On the possibility of fast-tracking infrastructure projects, the CAO said, “I understand both federal and provincial governments are reviewing infrastructure stimulus funding through fast-tracked/expanded grant funding programs.”

He says Kawartha Lakes would capitalize on immediate or expanded funding for projects and for any kind of economic construction stimulus.

Ontario Green Party leader, Mike Schreiner.

Regarding Schreiner’s proposal to fund half the cost of running municipal transit, Taylor guesses transit ridership will be down, at least initially, and retrofits to buses may be required. He adds investments in public transit are needed to fully realize economic recovery and encourage rapid back-to-work options.

The Green’s Municipal Response Plan plank on restoring the Liberal’s previous funding formulas for childcare was welcomed by Taylor.

“Increased investment in childcare is always supported. Particularly for pandemic recovery, it is anticipated that there will be additional costs” to operate childcare facilities and resource it properly.

On the Green proposal of doubling the municipalities’ share of the gas tax Taylor thinks that doubling of the gas tax funding would be one effective way to address municipal infrastructure funding that already exists, and is compounded by pandemic recovery.

The Green Party leader’s call for a Municipal Response Plan in a letter to Premier Ford on May 4 seemed to set the table for a remarkably similar request from the Association of Municipalities of Ontario (AMO), of which Kawartha Lakes is a member.

The Association of Municipalities of Ontario is hoping for a more robust bailout plan from both the province and the federal government. AMO wrote to the premier and the prime minister on May 14 laying out their situation in stark terms.

Jamie McGarvey, the president of AMO states that municipalities in Ontario are struggling to respond to the COVID-19 emergency and to play their “indispensable role” in rebuilding the economy. He said that municipalities cannot succeed without immediate federal and provincial assistance.

He continues that the only financial tools available to municipal governments to address COVID-19 costs and shortfalls are property tax increases or service cuts on massive scales, or the deferral of capital investments.
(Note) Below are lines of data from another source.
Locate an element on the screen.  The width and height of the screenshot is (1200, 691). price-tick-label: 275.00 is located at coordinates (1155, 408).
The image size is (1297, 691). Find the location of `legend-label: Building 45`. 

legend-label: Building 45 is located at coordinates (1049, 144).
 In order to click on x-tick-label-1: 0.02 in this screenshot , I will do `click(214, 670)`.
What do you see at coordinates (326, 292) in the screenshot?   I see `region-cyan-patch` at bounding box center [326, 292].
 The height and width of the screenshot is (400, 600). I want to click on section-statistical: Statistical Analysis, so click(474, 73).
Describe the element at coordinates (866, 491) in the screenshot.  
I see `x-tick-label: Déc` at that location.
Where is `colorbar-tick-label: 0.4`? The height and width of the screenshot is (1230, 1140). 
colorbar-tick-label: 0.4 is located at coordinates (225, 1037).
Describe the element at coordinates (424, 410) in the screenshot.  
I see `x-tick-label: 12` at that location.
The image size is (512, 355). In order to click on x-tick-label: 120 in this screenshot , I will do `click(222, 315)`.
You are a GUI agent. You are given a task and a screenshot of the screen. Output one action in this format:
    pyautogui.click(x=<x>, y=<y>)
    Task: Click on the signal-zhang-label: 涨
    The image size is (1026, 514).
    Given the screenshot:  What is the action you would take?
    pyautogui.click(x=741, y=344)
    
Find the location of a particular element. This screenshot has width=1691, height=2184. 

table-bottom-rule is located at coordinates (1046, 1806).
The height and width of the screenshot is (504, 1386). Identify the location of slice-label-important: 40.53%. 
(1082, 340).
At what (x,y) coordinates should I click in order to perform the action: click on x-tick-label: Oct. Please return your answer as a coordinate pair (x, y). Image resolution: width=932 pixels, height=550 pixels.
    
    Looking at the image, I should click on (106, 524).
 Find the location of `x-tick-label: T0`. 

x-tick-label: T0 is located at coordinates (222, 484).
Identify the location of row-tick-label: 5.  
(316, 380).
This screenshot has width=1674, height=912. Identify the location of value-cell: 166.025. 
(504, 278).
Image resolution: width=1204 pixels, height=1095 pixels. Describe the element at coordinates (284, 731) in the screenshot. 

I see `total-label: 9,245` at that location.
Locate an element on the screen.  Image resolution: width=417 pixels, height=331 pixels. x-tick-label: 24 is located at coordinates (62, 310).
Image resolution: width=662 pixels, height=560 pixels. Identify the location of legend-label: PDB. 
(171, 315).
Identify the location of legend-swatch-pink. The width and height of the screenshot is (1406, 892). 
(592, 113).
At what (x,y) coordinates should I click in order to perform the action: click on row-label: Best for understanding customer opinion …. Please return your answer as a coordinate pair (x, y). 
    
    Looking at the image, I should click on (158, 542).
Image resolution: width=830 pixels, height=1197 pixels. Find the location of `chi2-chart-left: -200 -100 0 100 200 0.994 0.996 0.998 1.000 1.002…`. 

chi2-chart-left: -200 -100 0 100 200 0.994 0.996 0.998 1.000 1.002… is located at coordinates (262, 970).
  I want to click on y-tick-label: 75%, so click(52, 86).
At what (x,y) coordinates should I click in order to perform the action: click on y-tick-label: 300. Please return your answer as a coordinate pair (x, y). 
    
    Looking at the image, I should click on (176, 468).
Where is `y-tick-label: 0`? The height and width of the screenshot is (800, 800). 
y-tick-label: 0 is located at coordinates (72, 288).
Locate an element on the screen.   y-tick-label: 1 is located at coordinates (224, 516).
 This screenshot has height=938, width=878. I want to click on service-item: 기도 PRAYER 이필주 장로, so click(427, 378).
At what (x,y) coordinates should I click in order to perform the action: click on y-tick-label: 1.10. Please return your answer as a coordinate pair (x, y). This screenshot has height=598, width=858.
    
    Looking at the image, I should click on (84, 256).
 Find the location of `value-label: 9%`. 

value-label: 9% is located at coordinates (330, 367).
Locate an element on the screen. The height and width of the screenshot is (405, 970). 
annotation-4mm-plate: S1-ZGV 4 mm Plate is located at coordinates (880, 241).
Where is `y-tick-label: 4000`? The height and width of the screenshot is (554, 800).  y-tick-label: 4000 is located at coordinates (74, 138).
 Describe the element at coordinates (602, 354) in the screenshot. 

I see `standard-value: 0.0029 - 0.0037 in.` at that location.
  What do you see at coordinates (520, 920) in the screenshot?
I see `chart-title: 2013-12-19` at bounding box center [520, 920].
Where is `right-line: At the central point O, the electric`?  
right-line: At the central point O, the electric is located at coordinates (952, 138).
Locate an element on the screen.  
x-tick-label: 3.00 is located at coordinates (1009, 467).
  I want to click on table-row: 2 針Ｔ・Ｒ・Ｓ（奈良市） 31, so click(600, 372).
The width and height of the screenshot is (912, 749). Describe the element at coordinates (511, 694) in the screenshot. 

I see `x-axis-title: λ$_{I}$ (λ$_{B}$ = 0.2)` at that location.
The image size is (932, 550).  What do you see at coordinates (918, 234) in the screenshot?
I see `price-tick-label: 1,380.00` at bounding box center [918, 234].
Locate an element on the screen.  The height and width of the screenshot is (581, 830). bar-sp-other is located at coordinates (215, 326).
McGarvey suggests that any of these options will harm, rather than support, the economic recovery in Ontario and Canada.

He concludes his letter to the premier and prime minister asking for the immediate provision of essential financial assistance for municipalities.

Currently, Ontario is offering a $250 million bailout package to the province’s municipalities. While municipalities have been appreciative of Premier Doug Ford’s initial offer of cash assistance, many hope the proposed amount is merely the first installment of many to come.

4 Comments

  1. dik burns says:

    Green Party is a loss,

  2. Joan Abernethy says:

    The City’s CAO wants to double the carbon tax, increase property taxes, and initiate road tolls in a rural farming community? Has social distancing affected his reason?

    To suggest doubling taxes at a time when there are food shortages and residents in our community are already under tremendous financial strain is tone-deaf.

    For the CAO to support an economy-crippling permanent green solution to a short-term health challenge is opportunist, at best, and predatory, at worst.

    Before council – because we are still, at least nominally, a democracy, administered by freely elected constituent representatives – supports Taylor’s radical green ideas, residents may wish to petition their ward councillors for a referendum.

  3. simonwertner says:

    Public transit is a great way to spread disease – do these ecocrazies have a clue?